Relapsed or refractory multiple myeloma (RRMM) is difficult to treat, but true Extramedullary Myeloma (EMM) presents an even greater challenge with a very poor prognosis. EMM involves plasmacytomas noncontiguous with the bone marrow, meaning the malignant plasma cells form tumors in soft tissues outside the bone. Historically, existing therapies have struggled against this highly aggressive subtype. Consequently, there is an urgent and significant unmet need for new therapeutic options. A new Phase 2 study, part of the RedirecTT-1 trial, investigated an innovative dual-targeting immunotherapy combination for these high-risk patients.
The dual-targeting strategy combines two first-in-class bispecific T-cell engagers (TCEs). Specifically, investigators used talquetamab and teclistamab. Talquetamab targets the G protein-coupled receptor family C group 5 member D (GPRC5D) on myeloma cells, while teclistamab targets B-cell maturation antigen (BCMA). Both GPRC5D and BCMA are promising immunotherapy targets highly expressed on multiple myeloma cells. Therefore, this dual-antigen approach aims to overcome mechanisms of resistance, such as antigen escape, by engaging two separate targets.

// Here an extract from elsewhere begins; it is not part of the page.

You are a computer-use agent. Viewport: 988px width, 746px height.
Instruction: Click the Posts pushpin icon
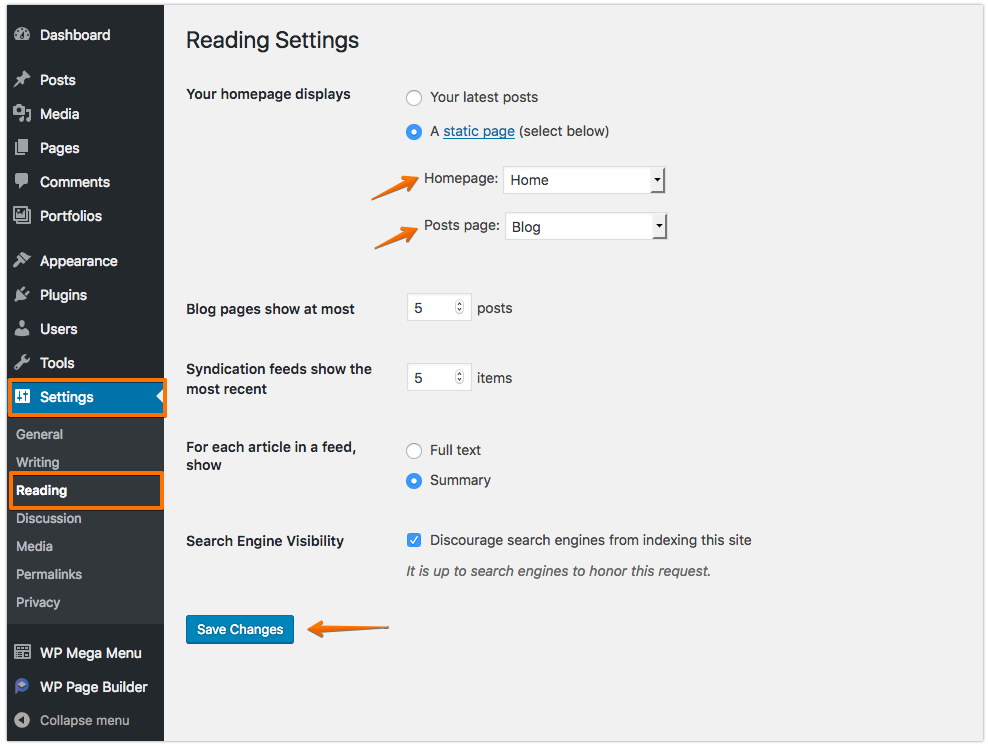tap(22, 79)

Dual-Targeting Efficacy in Extramedullary Myeloma
This phase 2 study enrolled a total of 90 patients who had drug-resistant, true EMM, with a median follow-up of 12.6 months. The combination therapy delivered a high overall response rate (ORR) of 79% (95% CI, 69 to 87). Furthermore, this response rate surpasses the historical ORR seen with either monotherapy in EMD patients. Patients achieved deep and durable responses. The percentage of responders maintaining a response for at least 12 months was 64% (95% CI, 48 to 76). Importantly, the estimated 12-month progression-free survival (PFS) was 61% (95% CI, 50 to 71), which is a significant outcome, since no prior therapy in EMM had shown a PFS exceeding one year. Overall survival (OS) at 12 months was 74% (95% CI, 63 to 83).
Managing Toxicity: Key Safety Observations
The dual-targeting regimen’s high efficacy accompanies a notable toxicity profile. Common adverse events (AEs) of any grade were consistent with the known profiles of each agent when used alone. Oral symptoms, including dysgeusia, dry mouth, and dysphagia, affected 87% of patients. Cytokine release syndrome (CRS) occurred in 78% of patients, and nonrash skin effects were observed in 69%. Clinicians must therefore manage these common side effects proactively. Moreover, grade 3 or 4 AEs, mostly hematologic events, affected 76% of patients. Grade 3 or 4 infection was a significant concern, occurring in 31% of the patients. Five of the 10 deaths that occurred during follow-up were considered treatment-related, and five were due to infection. Only 6% of patients discontinued one or both agents due to a nonfatal adverse event.
Frequently Asked Questions
Q1: What antigens do talquetamab and teclistamab target?
Talquetamab targets GPRC5D (G protein-coupled receptor family C group 5 member D), and teclistamab targets BCMA (B-cell maturation antigen). Both bispecific antibodies also target CD3 on T cells to redirect them against the myeloma cells.
Q2: How does the efficacy compare to previous Extramedullary Myeloma treatments?
The study demonstrated an impressive 79% overall response rate and a one-year progression-free survival rate of 61%. This significantly surpasses the historical efficacy of monotherapy agents or other prior treatments for this high-risk subtype, which typically show a PFS of less than one year.
Q3: What were the most common adverse events?
The most common adverse events of any grade were oral symptoms (87%), cytokine release syndrome (78%), and nonrash skin effects (69%). Furthermore, a high incidence of Grade 3 or 4 events was noted, primarily hematologic events and infections.
References
- Kumar S et al. Dual Targeting of Extramedullary Myeloma with Talquetamab and Teclistamab. N Engl J Med. 2026 Jan 01. doi: 10.1056/NEJMoa2514752. PMID: 41358582.
- Bispecific T-cell engagers in multiple myeloma: efficacy, safety, and resistance mechanisms. Blood. 2025 Jan 16;145(3):213-228. doi: 10.1182/blood.2024026365.
- Talquetamab, Teclistamab Combo Yields Deep, Durable Responses for RRMM with EMD. Oncology News Central. June 26, 2025.